*The problem:* Starting at the line that contains "Where should I click to: Turn" and running through the end of the records, rewrite every line in full, adjusting each coordinate in the answers by -72. Omit the pictures.

*Extracted records:*
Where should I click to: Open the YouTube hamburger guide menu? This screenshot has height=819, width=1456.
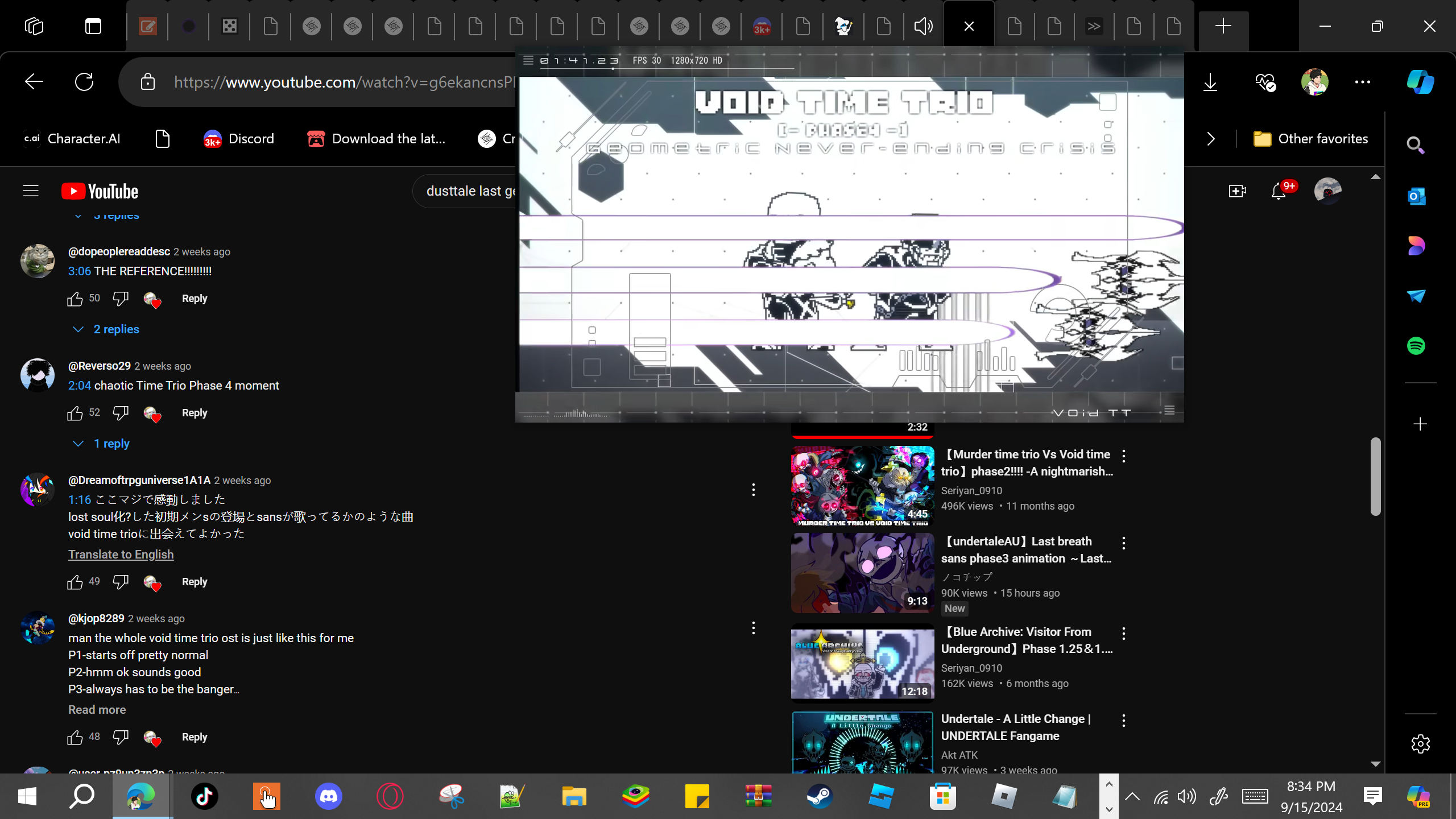tap(31, 191)
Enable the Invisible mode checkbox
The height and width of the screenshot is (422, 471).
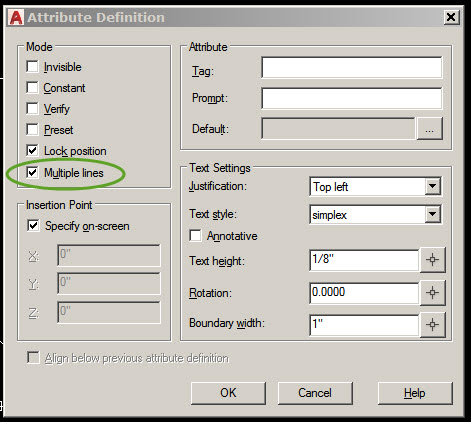[x=32, y=66]
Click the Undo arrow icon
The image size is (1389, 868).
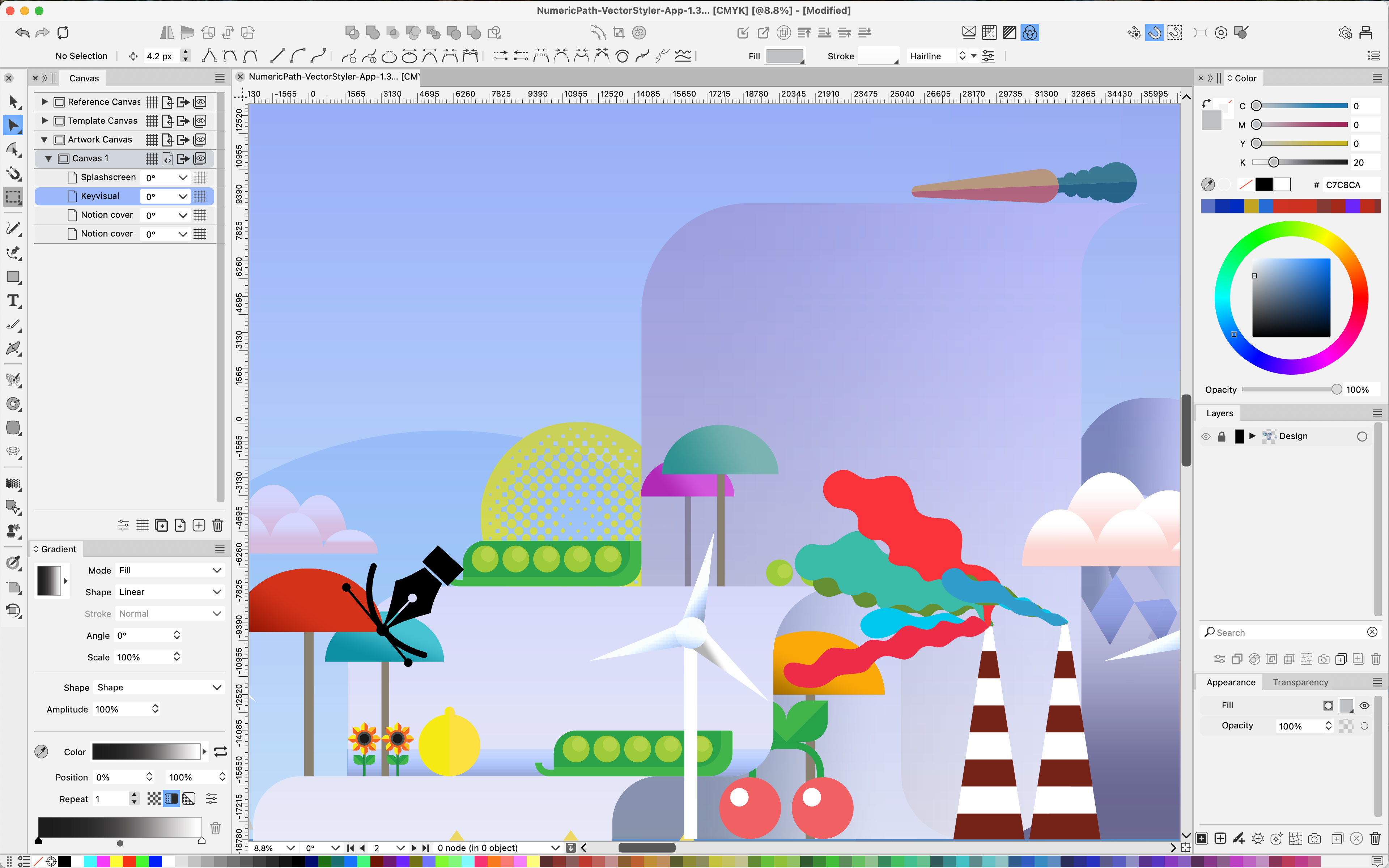22,33
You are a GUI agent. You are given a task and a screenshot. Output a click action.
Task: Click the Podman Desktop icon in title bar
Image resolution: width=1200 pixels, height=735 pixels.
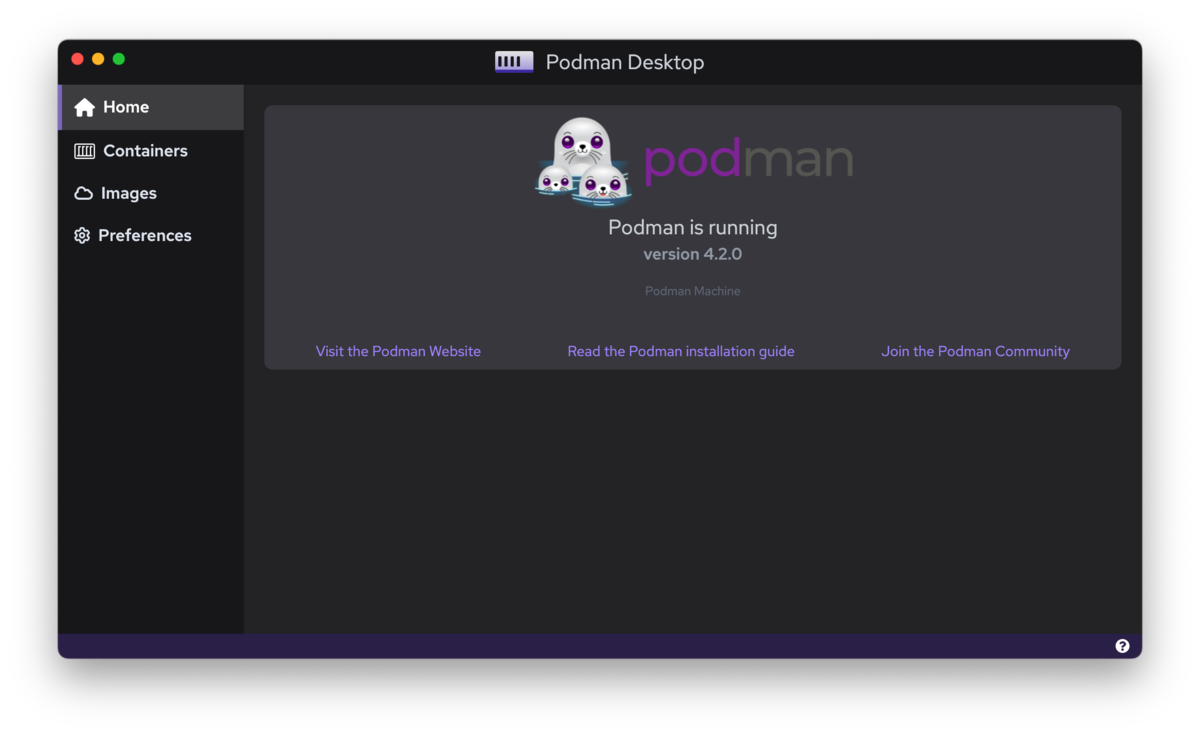point(513,61)

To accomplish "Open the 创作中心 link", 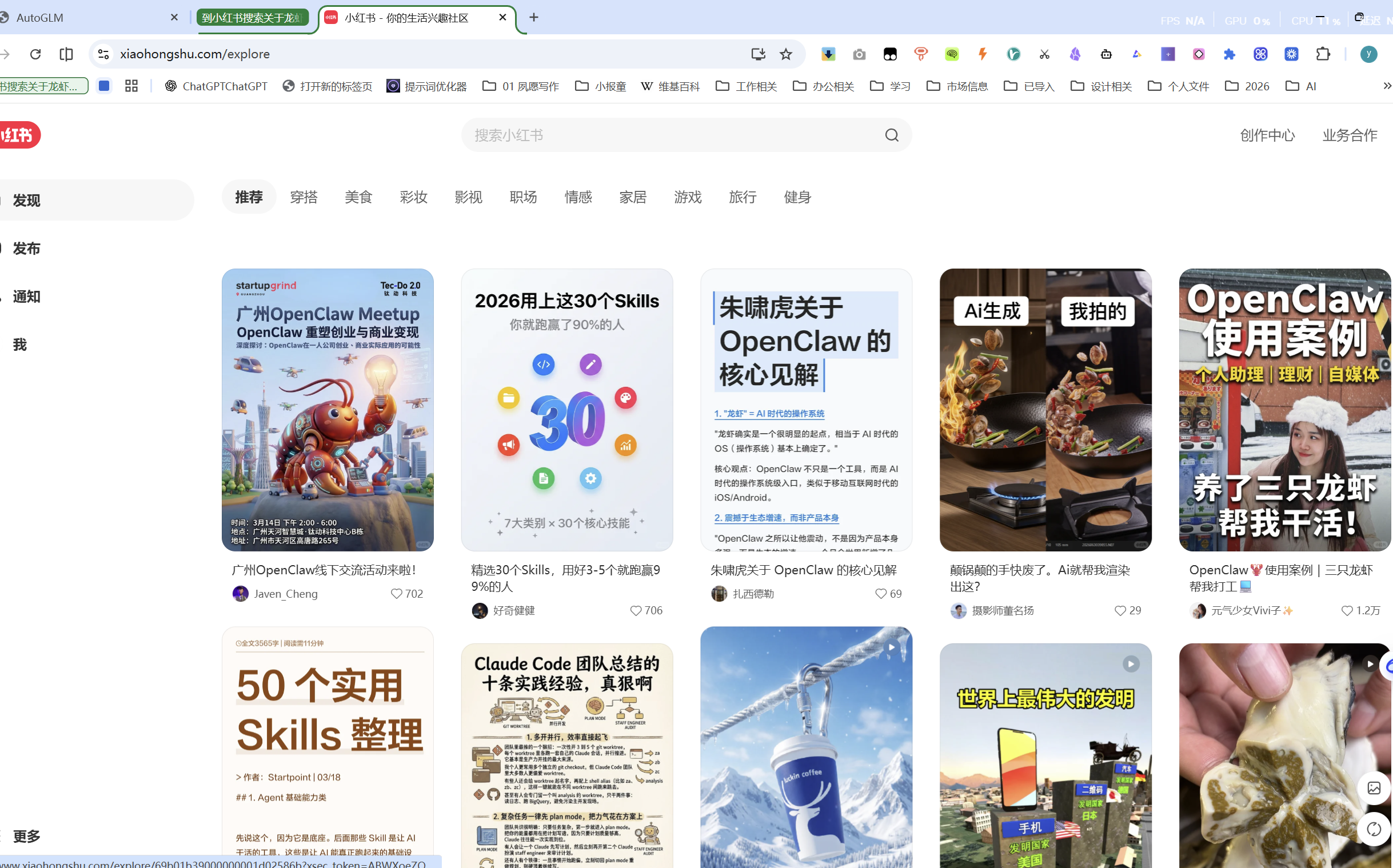I will point(1267,135).
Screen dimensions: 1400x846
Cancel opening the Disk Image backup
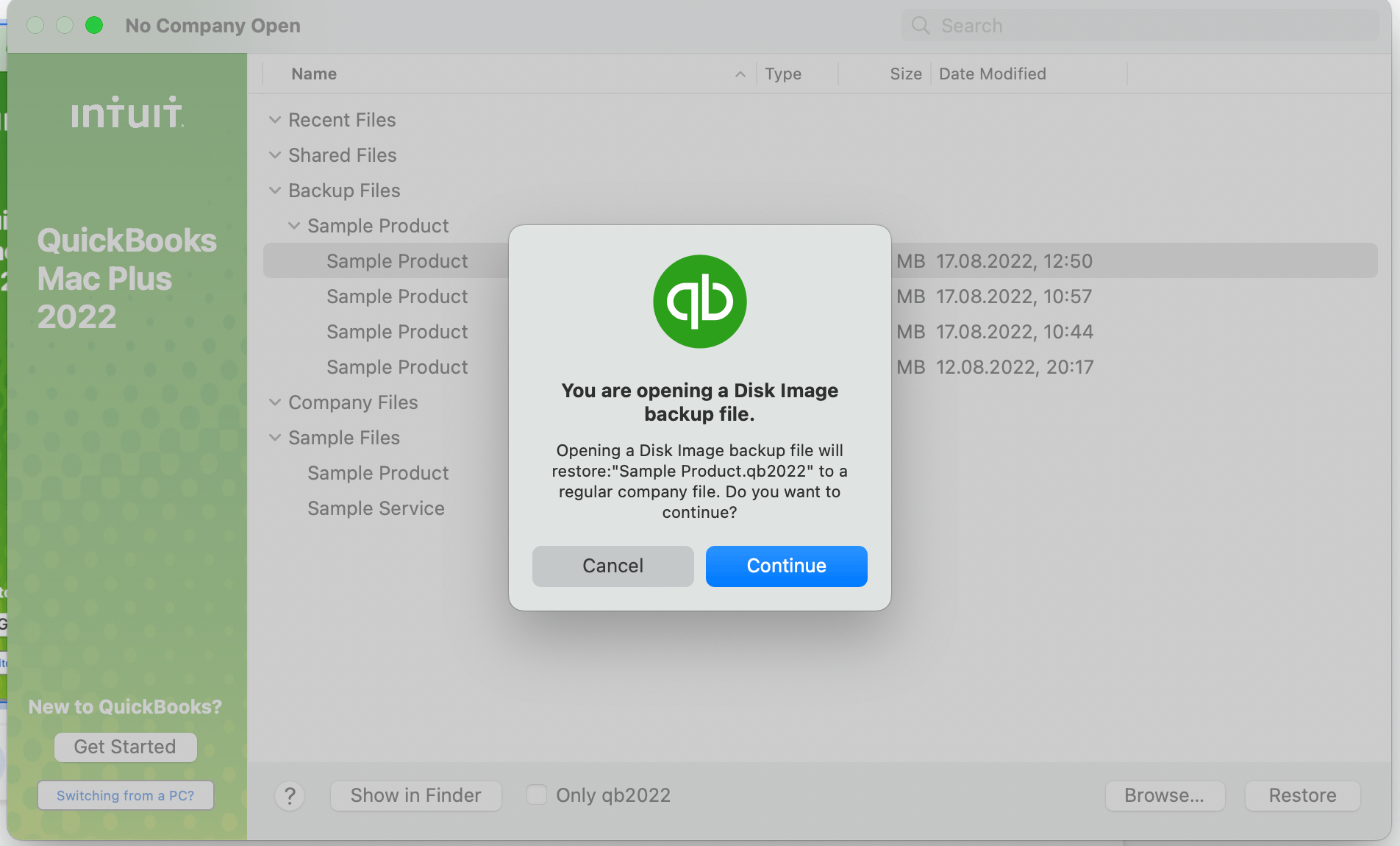pyautogui.click(x=612, y=566)
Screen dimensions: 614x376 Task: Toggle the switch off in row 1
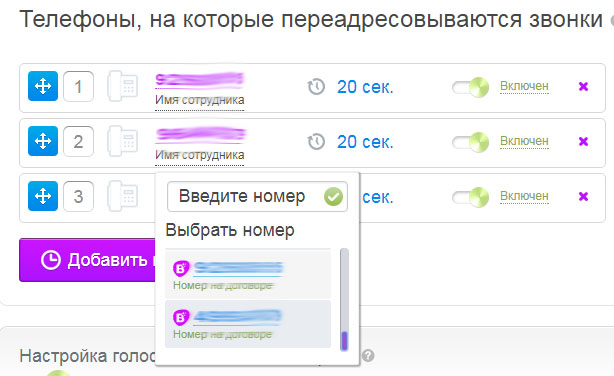click(x=471, y=87)
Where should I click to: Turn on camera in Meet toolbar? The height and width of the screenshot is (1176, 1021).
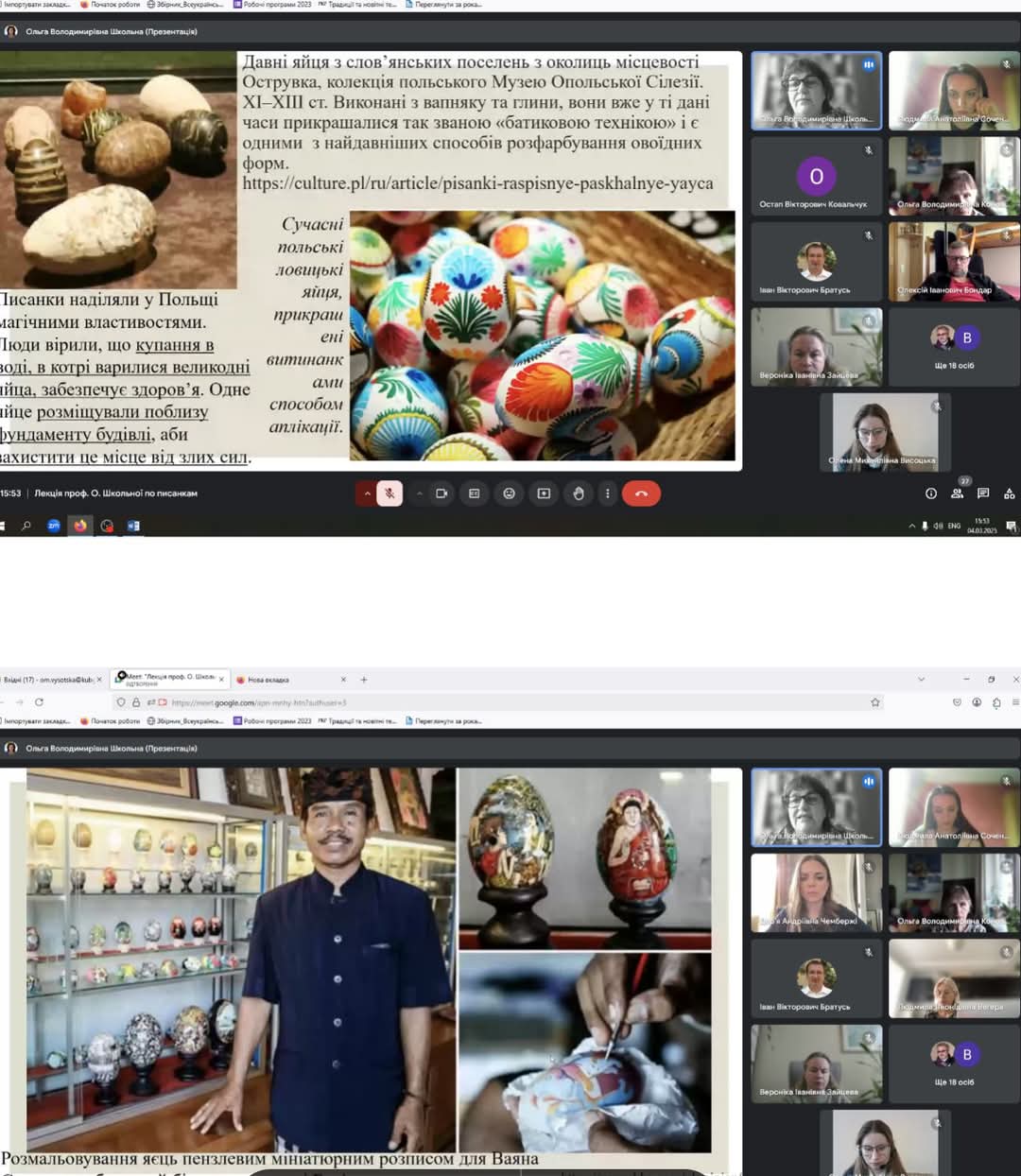pos(441,493)
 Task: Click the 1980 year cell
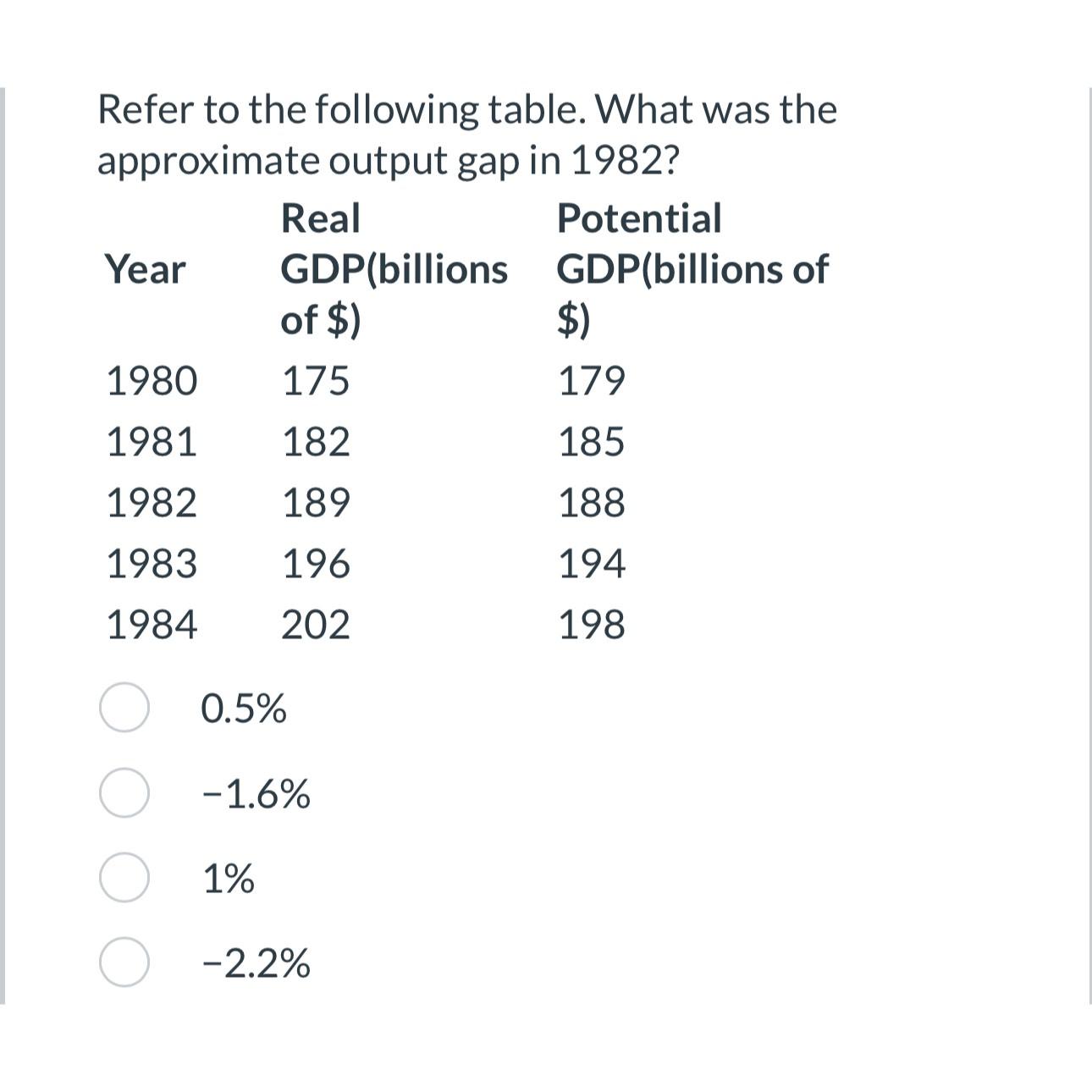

*Finished task:*
Where should I click to: Turn on camera in Meet toolbar? The height and width of the screenshot is (1176, 1021).
pos(369,421)
 Task: Click the 1980 year cell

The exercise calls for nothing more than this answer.